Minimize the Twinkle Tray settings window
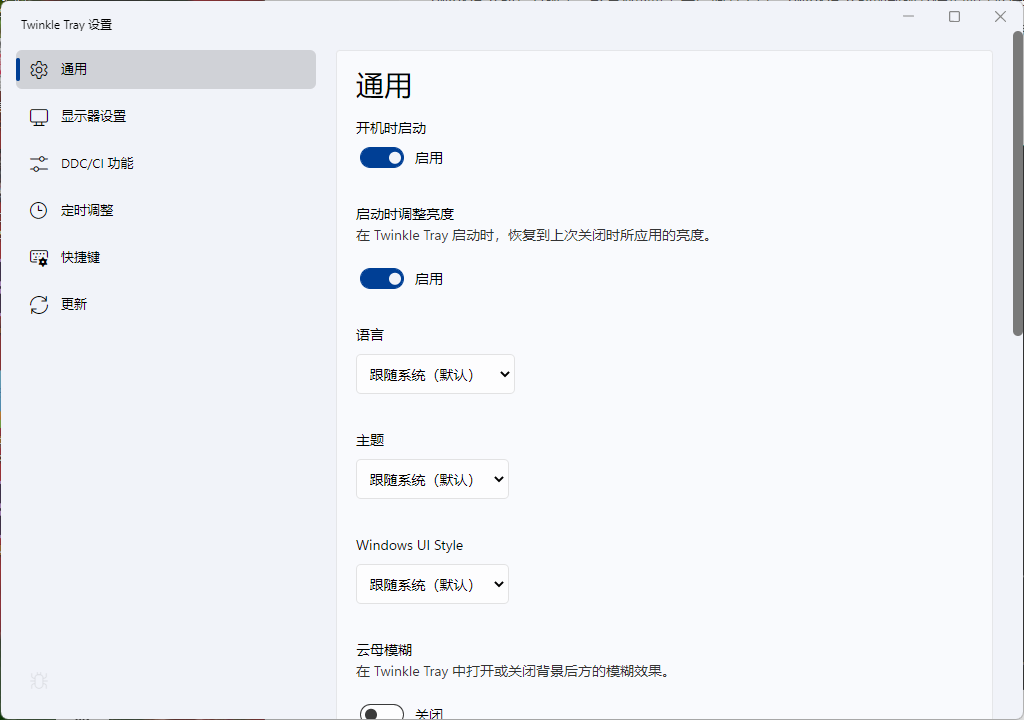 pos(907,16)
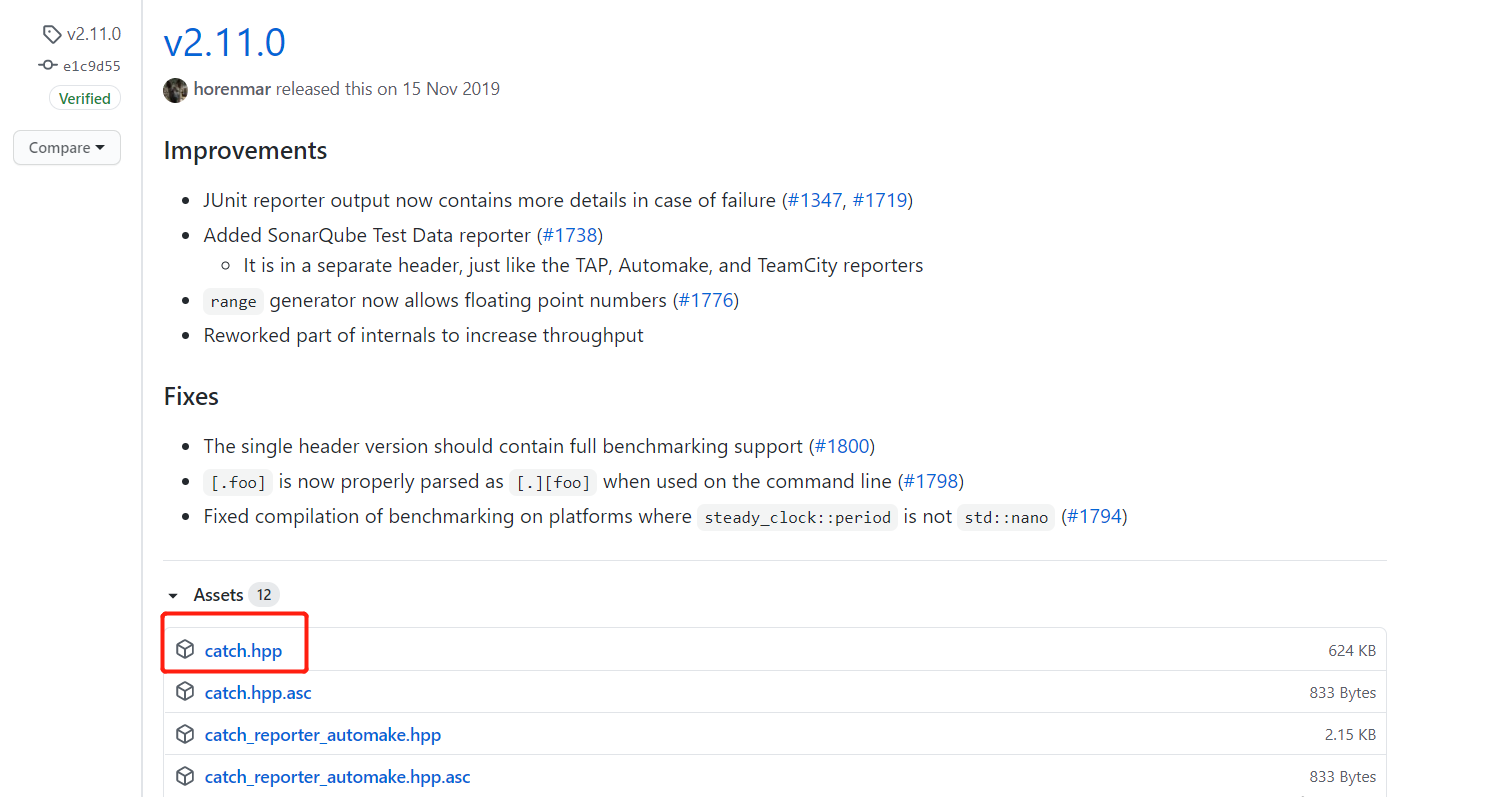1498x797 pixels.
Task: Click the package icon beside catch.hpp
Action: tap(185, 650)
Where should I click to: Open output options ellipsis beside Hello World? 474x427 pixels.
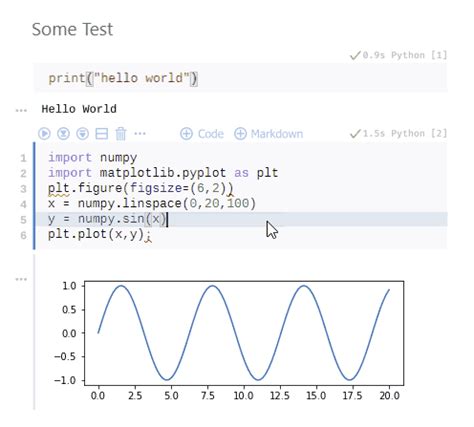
-*-*-
Exercise directions
Each entry above should be written out again exactly, without its pictures.

Expected output
Minimize the Twinkle Tray settings window
 pos(907,16)
1498x797 pixels.
Task: Click the package icon beside catch.hpp
Action: tap(185, 650)
Where should I click to: Open output options ellipsis beside Hello World? 474x427 pixels.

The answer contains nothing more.